======== Exercise input ========
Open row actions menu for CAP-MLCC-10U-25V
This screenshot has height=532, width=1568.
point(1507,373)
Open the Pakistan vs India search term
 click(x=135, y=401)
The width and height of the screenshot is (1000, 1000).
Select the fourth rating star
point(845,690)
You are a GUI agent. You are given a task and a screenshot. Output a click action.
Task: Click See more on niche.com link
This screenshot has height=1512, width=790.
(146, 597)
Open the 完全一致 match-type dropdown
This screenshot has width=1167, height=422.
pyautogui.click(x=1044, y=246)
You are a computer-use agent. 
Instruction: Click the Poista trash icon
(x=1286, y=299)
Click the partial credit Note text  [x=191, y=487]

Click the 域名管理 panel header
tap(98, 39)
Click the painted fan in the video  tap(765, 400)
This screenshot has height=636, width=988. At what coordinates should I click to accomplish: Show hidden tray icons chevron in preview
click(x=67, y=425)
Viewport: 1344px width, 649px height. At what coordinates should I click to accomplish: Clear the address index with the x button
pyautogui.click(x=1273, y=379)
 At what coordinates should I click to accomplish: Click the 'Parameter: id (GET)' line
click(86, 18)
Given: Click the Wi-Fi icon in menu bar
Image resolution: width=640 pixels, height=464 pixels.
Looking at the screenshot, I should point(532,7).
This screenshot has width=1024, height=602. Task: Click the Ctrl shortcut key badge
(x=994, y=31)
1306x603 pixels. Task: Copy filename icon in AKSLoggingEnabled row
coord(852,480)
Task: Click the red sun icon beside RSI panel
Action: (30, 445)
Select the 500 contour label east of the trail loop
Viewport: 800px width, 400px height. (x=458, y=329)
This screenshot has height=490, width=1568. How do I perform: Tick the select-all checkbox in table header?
========
Requirement:
Filter the entries by the string "menu" and copy each matching line.

Problem solution:
Open row actions menu for CAP-MLCC-10U-25V
Given: Click the Wi-Fi icon in menu bar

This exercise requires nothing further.